Investigation of enhanced Tacotron text-to-speech synthesis systems with self-attention for pitch accent language

Yusuke Yasuda, Xin Wang, Shinji Takaki, Junichi Yamagishi

End-to-end speech synthesis is a promising approach that directly converts raw text to speech. Although it was shown that Tacotron2 outperforms classical pipeline systems with regards to naturalness in English, its applicability to other languages is still unknown. Japanese could be one of the most difficult languages for which to achieve end-to-end speech synthesis, largely due to its character diversity and pitch accents. Therefore, state-of-the-art systems are still based on a traditional pipeline framework that requires a separate text analyzer and duration model.
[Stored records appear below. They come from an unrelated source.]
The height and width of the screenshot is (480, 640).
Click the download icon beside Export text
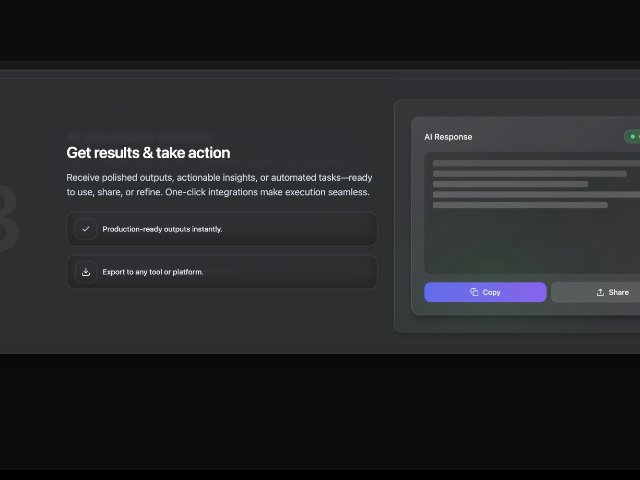(86, 272)
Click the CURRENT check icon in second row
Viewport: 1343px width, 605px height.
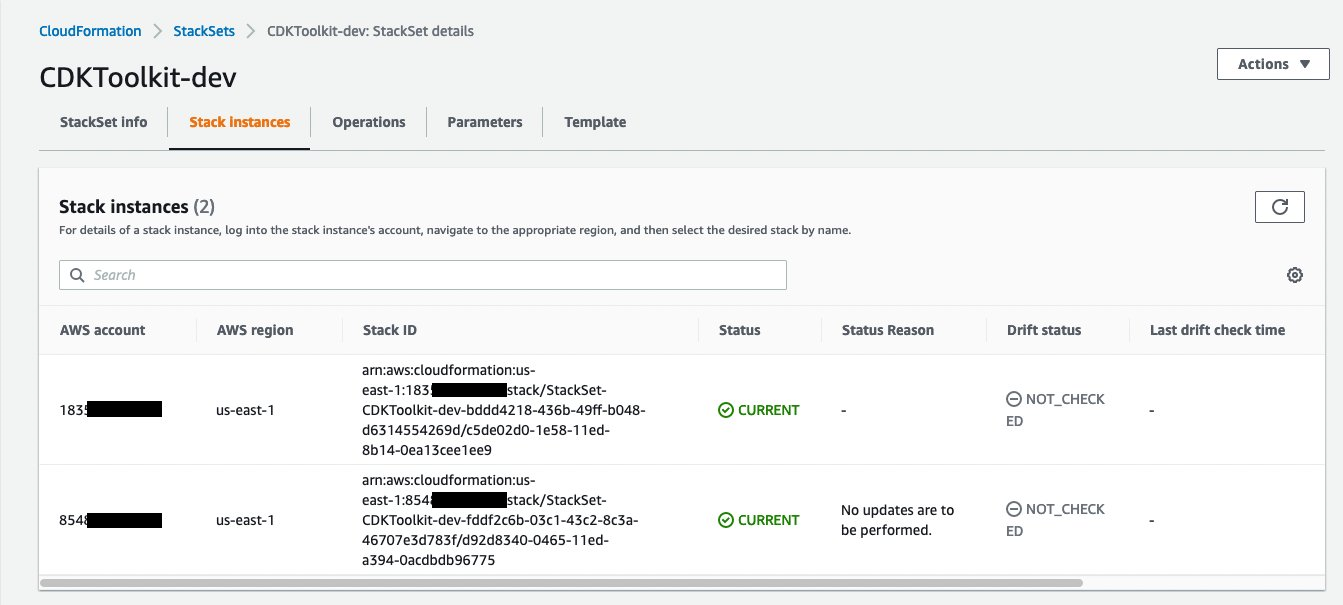pyautogui.click(x=726, y=519)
Towards end-to-end Japanese speech synthesis, we extend Tacotron to systems with self-attention to capture long-term dependencies related to pitch accents and compare their audio quality with classical pipeline systems under various conditions to show their pros and cons. In a large-scale listening test, we investigated the impacts of the presence of accentual-type labels, the use of force or predicted alignments, and acoustic features used as local condition parameters of the Wavenet vocoder. Our results reveal that although the proposed systems still do not match the quality of a top-line pipeline system for Japanese, we show important stepping stones towards end-to-end Japanese speech synthesis.